The object of the present invention is to remedy at least some of these disadvantages.

For that, the invention provides a fire extinguisher comprising a reservoir made of plastic able to contain a pressurized extinguishing agent, and a discharge device fixed to a neck of the reservoir so as to discharge the extinguishing agent, the discharge device comprising an outlet nozzle, and a dip tube arranged in the reservoir in such a way as to be able to lead the extinguishing agent from a bottom part of the reservoir at the opposite end to the neck toward the outlet nozzle, characterized in that a wall of said reservoir bears an internal rib of helical shape, the axis of winding of which is more or less parallel to said dip tube. Such a rib makes it possible to create or improve a vortex phenomenon at the time of discharge, that is to say to give the extinguishing agent a swirling movement. Such a movement is about the dip tube and ducts the flow of ejection agent toward the inlet of the dip tube while at the same time increasing the speed of the extinguishing agent as it is drawn up into the dip tube and discharged. The fluidity of the extinguishing agent, for example in the case of a powder, may also be improved by this movement. This results in a reduction in the residual amount of extinguishing agent and in a gain in efficiency.

Advantageously, said neck is formed of a double wall projecting toward the inside of said reservoir, which enhances the rigidity of the neck.

As a preference, said neck comprises an internal screw thread for fixing said discharge device by screwing. Such a fixing is better able to withstand the internal discharge pressure than a screw thread on the outside of the neck.

◆ **Entries supplied**
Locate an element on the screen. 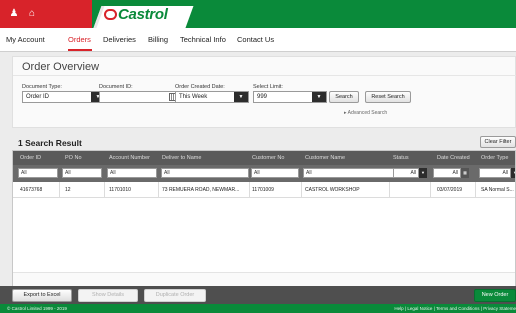 The height and width of the screenshot is (313, 516). order-created-date-label: Order Created Date: is located at coordinates (200, 87).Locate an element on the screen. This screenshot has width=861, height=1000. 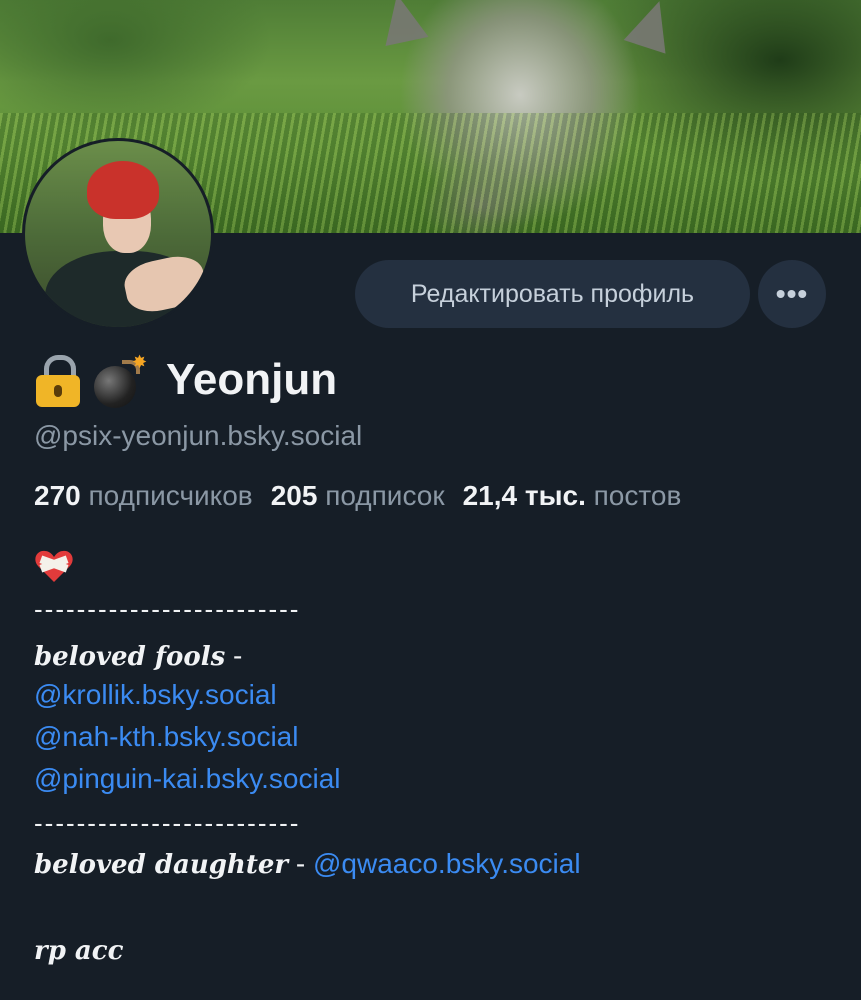
bio-footer: rp acc is located at coordinates (79, 951).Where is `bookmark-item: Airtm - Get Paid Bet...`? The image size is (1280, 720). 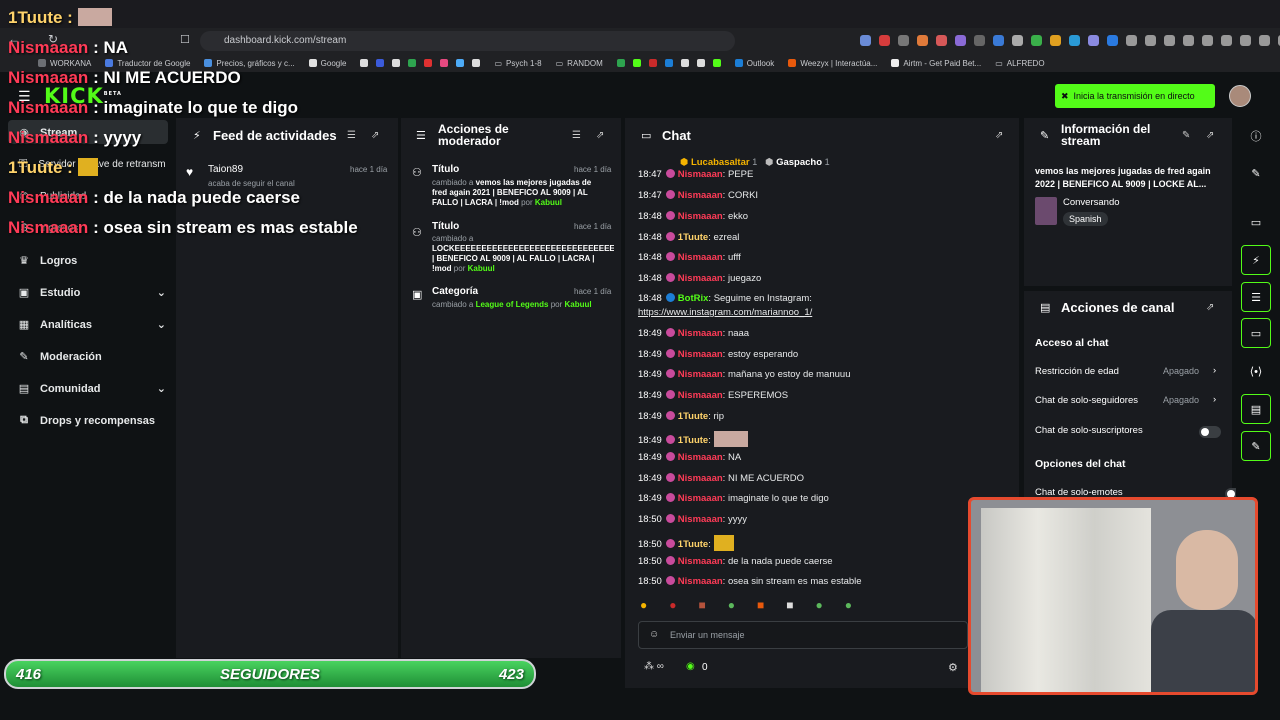
bookmark-item: Airtm - Get Paid Bet... is located at coordinates (936, 64).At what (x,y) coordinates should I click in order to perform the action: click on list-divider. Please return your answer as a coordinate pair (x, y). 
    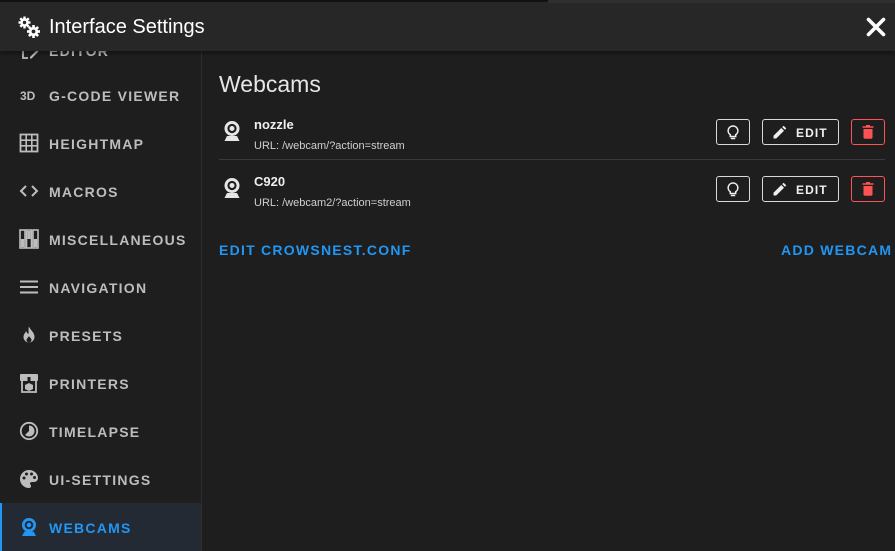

◆ **Problem requirements**
Can you echo the portion of the fire extinguisher passage above between "As a preference, said" and "outside of the neck.", inclusive, word for word?

◆ **Written response**
As a preference, said neck comprises an internal screw thread for fixing said discharge device by screwing. Such a fixing is better able to withstand the internal discharge pressure than a screw thread on the outside of the neck.